PBC Health Benefits Society
- Trade name: Pacific Blue Cross
- Company type: Nonprofit corporation
- Industry: Health insurance
- Predecessors: Medical Services Association; Credit Union & Cooperative Health Services Society; ;
- Founded: 1997; 29 years ago
- Headquarters: Burnaby, British Columbia
- Key people: Sarah Hoffman (CEO)
- Website: www.pac.bluecross.ca

= Pacific Blue Cross =

Health insurance provider in Canada

PBC Health Benefits Society, operating as Pacific Blue Cross, is a not-for-profit health insurance provider headquartered in Burnaby, British Columbia, Canada.

==History==
Affiliated with the Canadian Association of Blue Cross Plans, Pacific Blue Cross dates back to the 1940s, when its predecessor organizations – the Medical Services Association (MSA) and CU&C (Credit Union & Cooperative) Health Services Society – were founded. Both companies grew steadily and successfully dealt with major challenges, including the introduction of Medicare and the merger that brought the two former competitors together as Pacific Blue Cross in 1997.

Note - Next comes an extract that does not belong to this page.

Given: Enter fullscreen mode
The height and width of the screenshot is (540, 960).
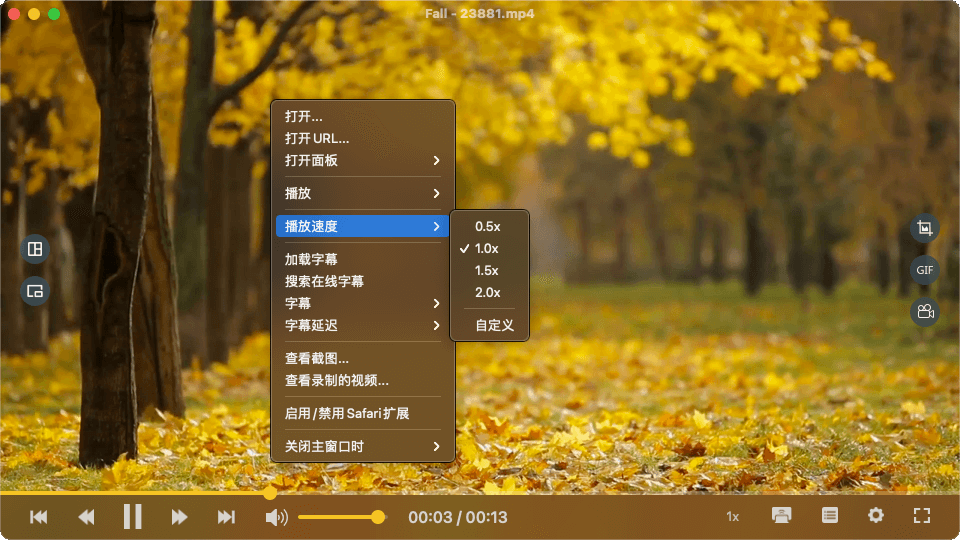Looking at the screenshot, I should [922, 516].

Now Pacific Blue Cross, with its subsidiary Work and Wellness, formerly branded "BC Life" (British Columbia Life & Casualty Company), provides health, dental, life, disability, travel and other health insurance products to approximately 1 in 3 British Columbians enrolled in group and individual plans. In 2015, Pacific Blue Cross was named the 15th Most Loved Brand in British Columbia by BC Business. In 2016, Pacific Blue Cross was named one of BC's Top Employers. In 2017, Pacific Blue Cross and their unionized staff (under CUPE1816) could not reach a new collective bargaining agreement. The labour dispute ended in September after an agreement was reached on a new 6 year contract. Following the departure of Jan K. Grude, John Crawford was appointed President and CEO in August 2018.

==Community initiatives==
The Pacific Blue Cross health foundation supports organizations throughout British Columbia that help improve health outcomes. Notable initiatives of Pacific Blue Cross include Text-Blue-Wish in support of the Children's Wish Foundation of Canada and Share the Care which celebrated their 75th anniversary by donating $75,000.